EXERCISES TO COMPLETE:
A: In the coffee forum thread, what price does Rave charge for 1kg of coffee delivered?
B: Can you condense the paragraph of the coffee forum thread that begins "Further to this, until you can provide" into a shorter paragraph that keeps its main facts?
C: Translate this sentence from the coffee forum thread into Spanish: "Finally, supermarket coffee is very overpriced for what it is, Illy included, but your coffee is not any better value."

PASSAGE TO READ:
** Start **
Booths sell Grumpy Mule and Union among a selection of their own SO which, despite the lack of a roast date, look convincing enough (I'm sure they are re branded bags from other roasters).

Further to this, until you can provide information like the origins of your coffee and the roast dates (maybe even who roasts, if it is not yourself), the roast level, offer a range of different grinds and whole bean (different grinds are suitable for different brew methods), ect, we cant be so sure your product is any better quality than Illy, which to be honest, is pretty good until the grounds stale a day or so after opening the can.

Finally, supermarket coffee is very overpriced for what it is, Illy included, but your coffee is not any better value.

Certain roasters, such as Rave can provide 1kg of coffee for £10 delivered, whole bean or in any grind setting desired. Sure, the actual beans in the Rave blends are not so expensive, but the product is priced to reflect the cost of the parts included.

Other roasters who offer more expensive beans, such as HB are very transparent about where their beans come from and their websites even have information about the farms and the growers.

Also, you need to cut the hyperbole on your site a little bit.....

What I'm saying is, almost £8 delivered for a (as of now) generic coffee product with the pretence of being better than the super-market doesn't mean anything, especially for ground coffee.

Nescaffe instant have been saying that they are the best for years, afterall.

You need a lot of transparency and to show that you love coffee and you need prices that reflect your product.

Also, the average consumer is more likely to buy out of convenience and from brand awareness and the informed consumer, that is, one who cares enough and can use the internet to hunt down quality coffee will just buy one from a well known well reviewed roaster anyway.

I think your target market is somewhat small.

I sound rather negative, but in actual fact I'm just trying to say that you have a product that is already very well sold and it is not likely to be easy without a good quality product and a very strong, well-thought out plan.


----------



## aaronb (Nov 16, 2012)

What's the long term plan?

Buying coffee from another roaster, grinding it and posting it adds additional cost on that is unnecessary as the roaster will usually grind it on request anyway.

sorry, not trying to be mean - i just fail to see what value you add by being a miiddleman?


----------



## drei01 (Aug 16, 2013)

Hi Aaron and Kyle,

Thanks for this useful feedback. Yes transparency is key to making this work, we have only just launched the site and we plan to add as much detail as possible over the coming weeks. What we add (aside from being a middleman) is the guarantee that the beans are roasted, ground and in the cup in the shortest time possible. How long has the coffee been sitting on the supermarket shelves (vacuum packs with valves still let in some oxygen)? We are also tasting and blending the coffee ourselves to get the best possible blend. Trust is the key here and we will be adding testimonials to the site.
** End **
GIVEN ENTRIES:
** Start **
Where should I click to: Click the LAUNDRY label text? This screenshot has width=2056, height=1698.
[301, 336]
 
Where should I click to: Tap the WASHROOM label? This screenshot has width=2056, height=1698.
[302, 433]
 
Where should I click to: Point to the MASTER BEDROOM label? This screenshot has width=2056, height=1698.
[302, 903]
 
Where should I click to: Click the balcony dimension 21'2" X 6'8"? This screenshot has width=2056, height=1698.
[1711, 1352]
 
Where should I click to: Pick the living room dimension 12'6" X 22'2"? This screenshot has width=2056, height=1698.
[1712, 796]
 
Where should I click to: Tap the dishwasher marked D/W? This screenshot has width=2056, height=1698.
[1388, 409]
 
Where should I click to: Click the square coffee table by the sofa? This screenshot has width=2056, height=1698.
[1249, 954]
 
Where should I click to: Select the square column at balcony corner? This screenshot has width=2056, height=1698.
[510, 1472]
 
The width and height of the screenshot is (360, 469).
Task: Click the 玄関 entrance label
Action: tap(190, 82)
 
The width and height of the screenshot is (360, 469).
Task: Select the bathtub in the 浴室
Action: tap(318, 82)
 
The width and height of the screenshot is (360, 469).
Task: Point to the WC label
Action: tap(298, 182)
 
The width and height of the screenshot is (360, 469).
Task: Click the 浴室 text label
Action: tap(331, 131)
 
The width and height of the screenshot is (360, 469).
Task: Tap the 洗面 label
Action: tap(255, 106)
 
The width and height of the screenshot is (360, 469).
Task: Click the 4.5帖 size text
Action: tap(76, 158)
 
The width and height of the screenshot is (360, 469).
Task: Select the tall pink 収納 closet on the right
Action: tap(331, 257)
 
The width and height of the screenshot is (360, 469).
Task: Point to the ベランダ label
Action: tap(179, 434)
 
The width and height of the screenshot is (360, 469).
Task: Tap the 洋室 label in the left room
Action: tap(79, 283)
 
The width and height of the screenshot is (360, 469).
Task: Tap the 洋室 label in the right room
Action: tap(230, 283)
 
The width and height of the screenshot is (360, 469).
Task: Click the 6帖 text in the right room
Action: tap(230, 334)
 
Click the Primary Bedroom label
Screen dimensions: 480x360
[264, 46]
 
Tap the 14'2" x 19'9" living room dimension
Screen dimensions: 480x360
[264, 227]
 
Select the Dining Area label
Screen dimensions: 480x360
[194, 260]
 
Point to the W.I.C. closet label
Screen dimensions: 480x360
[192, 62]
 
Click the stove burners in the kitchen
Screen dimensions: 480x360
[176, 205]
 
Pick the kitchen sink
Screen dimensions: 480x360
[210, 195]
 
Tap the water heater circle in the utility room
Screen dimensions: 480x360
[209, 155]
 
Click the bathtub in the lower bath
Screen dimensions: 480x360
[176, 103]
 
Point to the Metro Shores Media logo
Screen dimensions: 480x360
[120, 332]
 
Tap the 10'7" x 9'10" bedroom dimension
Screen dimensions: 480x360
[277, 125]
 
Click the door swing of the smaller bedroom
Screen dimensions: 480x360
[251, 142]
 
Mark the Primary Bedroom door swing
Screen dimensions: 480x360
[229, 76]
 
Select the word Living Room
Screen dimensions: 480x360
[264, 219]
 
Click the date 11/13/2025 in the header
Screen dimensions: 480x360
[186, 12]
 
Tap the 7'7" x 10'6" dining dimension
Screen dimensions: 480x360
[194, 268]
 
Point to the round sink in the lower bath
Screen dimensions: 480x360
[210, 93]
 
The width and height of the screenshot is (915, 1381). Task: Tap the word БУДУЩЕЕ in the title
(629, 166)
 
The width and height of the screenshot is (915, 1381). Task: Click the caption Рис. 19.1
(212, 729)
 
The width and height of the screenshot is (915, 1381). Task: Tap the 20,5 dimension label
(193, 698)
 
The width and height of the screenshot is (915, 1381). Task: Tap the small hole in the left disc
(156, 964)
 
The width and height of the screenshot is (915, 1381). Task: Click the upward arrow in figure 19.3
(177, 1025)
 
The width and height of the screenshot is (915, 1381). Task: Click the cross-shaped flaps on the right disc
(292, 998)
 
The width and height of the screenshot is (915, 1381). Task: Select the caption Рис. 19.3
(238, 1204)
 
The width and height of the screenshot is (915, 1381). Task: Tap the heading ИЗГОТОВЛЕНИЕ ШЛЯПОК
** End **
REPLIES:
A: £10

B: Until you provide details like your coffee's origins, roast dates, roast level and who roasts it (if not you), and offer whole bean plus a range of grinds for different brew methods, no one can be sure your product beats Illy. Illy is fairly good until its grounds go stale a day or so after the can is opened.

C: Por último, el café de supermercado tiene un precio muy excesivo para lo que es, Illy incluido, pero su café no ofrece una mejor relación calidad-precio.